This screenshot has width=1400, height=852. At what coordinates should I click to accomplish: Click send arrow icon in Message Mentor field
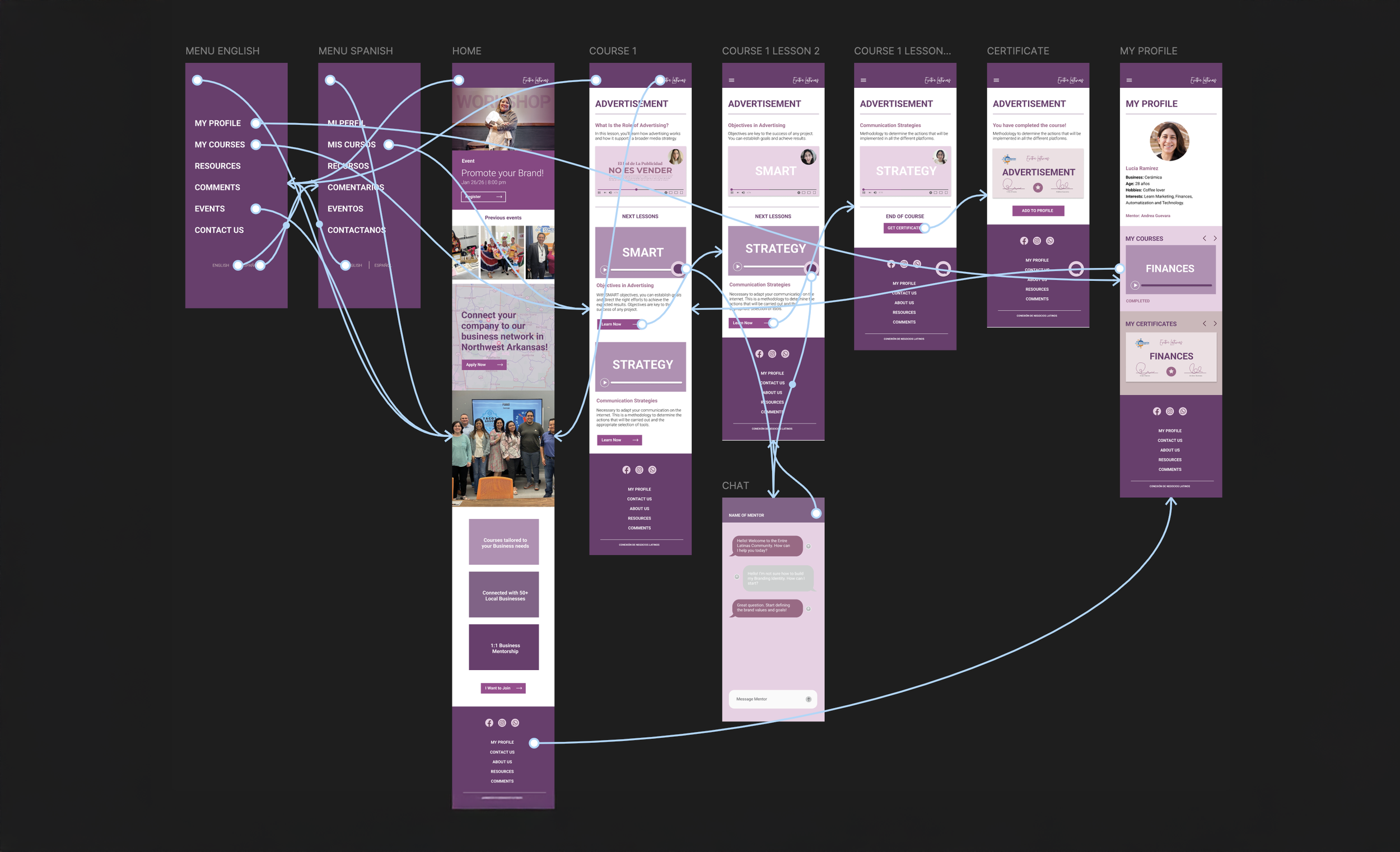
---
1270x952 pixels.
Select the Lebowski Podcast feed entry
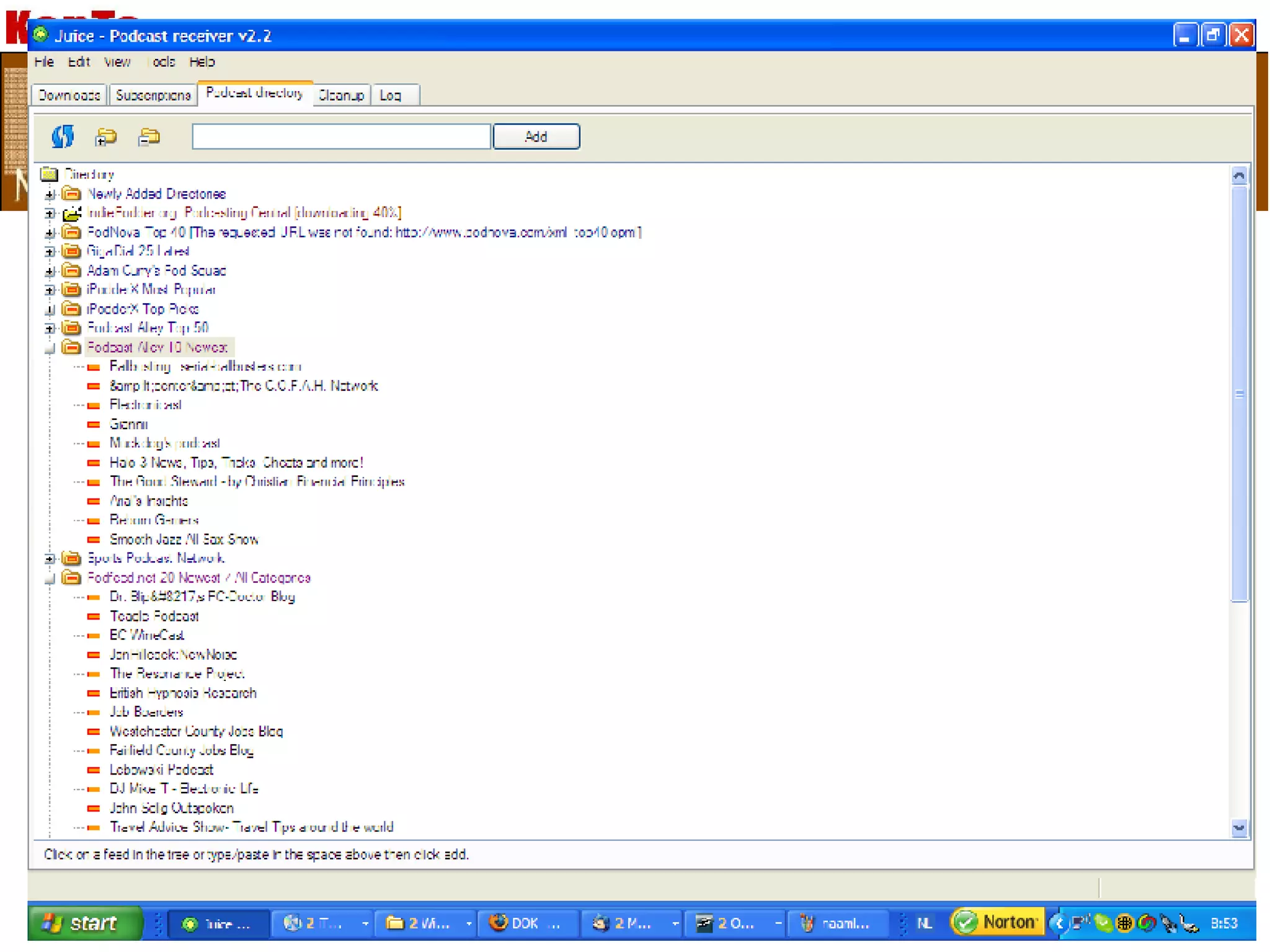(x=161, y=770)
---
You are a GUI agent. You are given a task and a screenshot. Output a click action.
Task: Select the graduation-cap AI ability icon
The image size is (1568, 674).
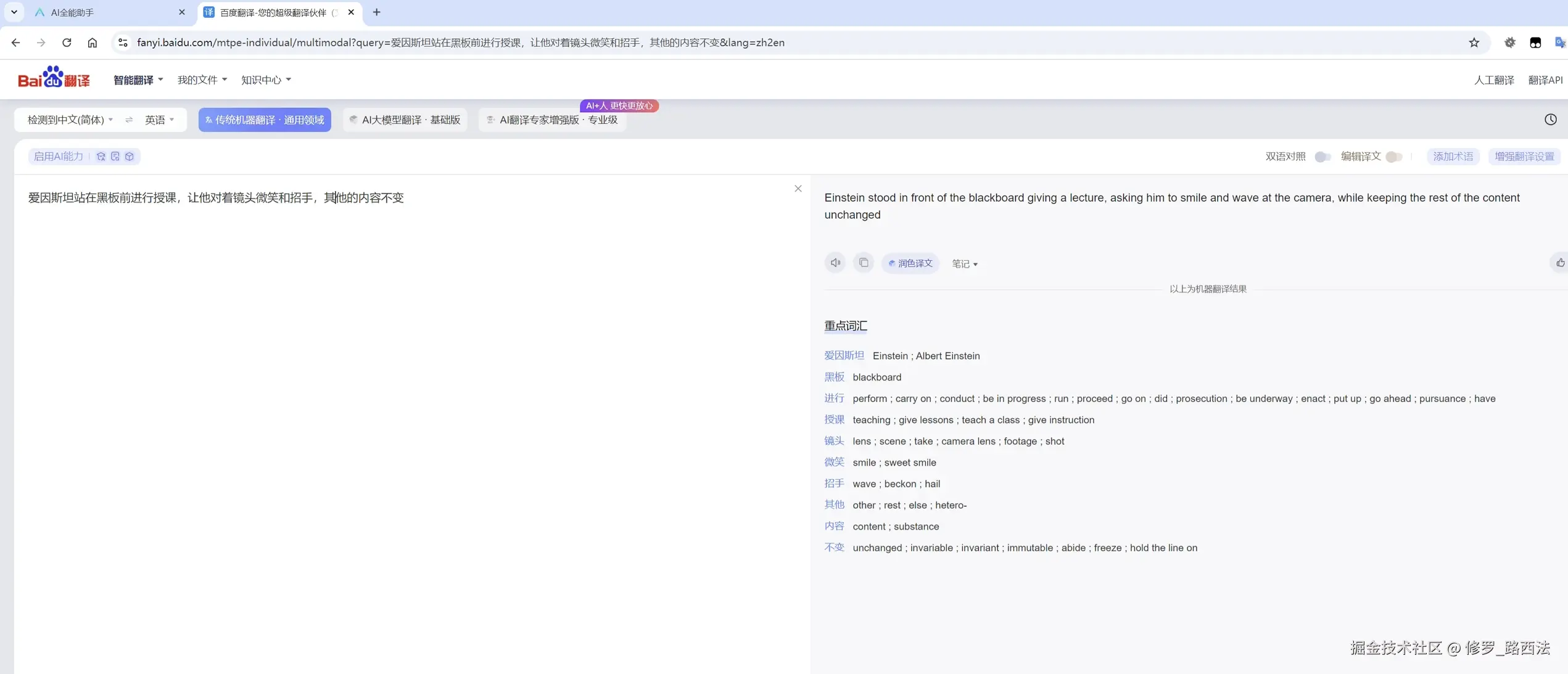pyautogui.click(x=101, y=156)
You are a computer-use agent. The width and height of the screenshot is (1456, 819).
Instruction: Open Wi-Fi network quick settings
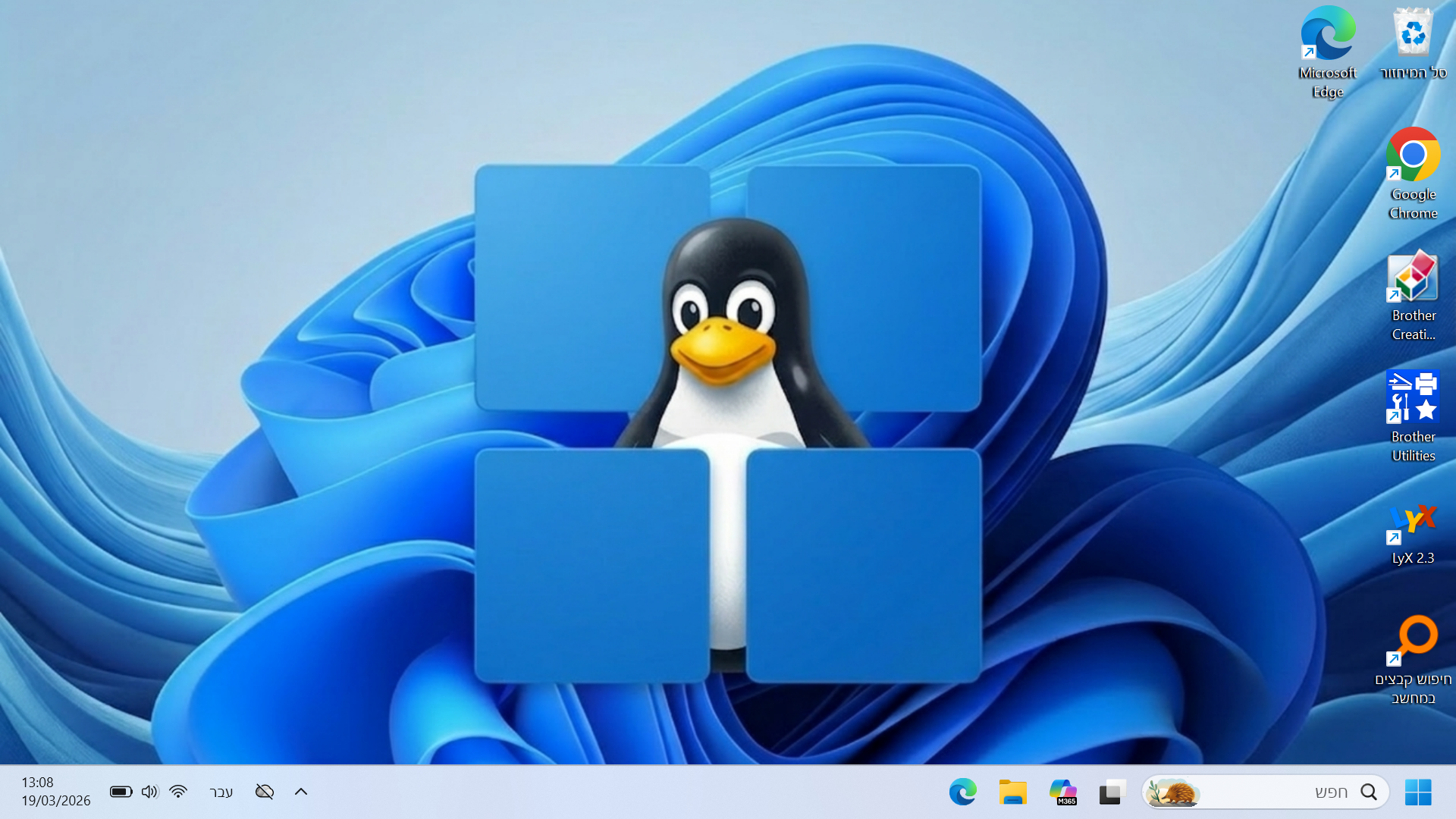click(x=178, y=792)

» **YOUR GOAL**
Show every line from the entries above in which "height" appears.

» **ANSWER FOR THIS EXERCISE**
This screenshot has width=1400, height=852. At what coordinates should I click to accomplish: Click send arrow icon in Message Mentor field
You are a computer-use agent. The width and height of the screenshot is (1456, 819).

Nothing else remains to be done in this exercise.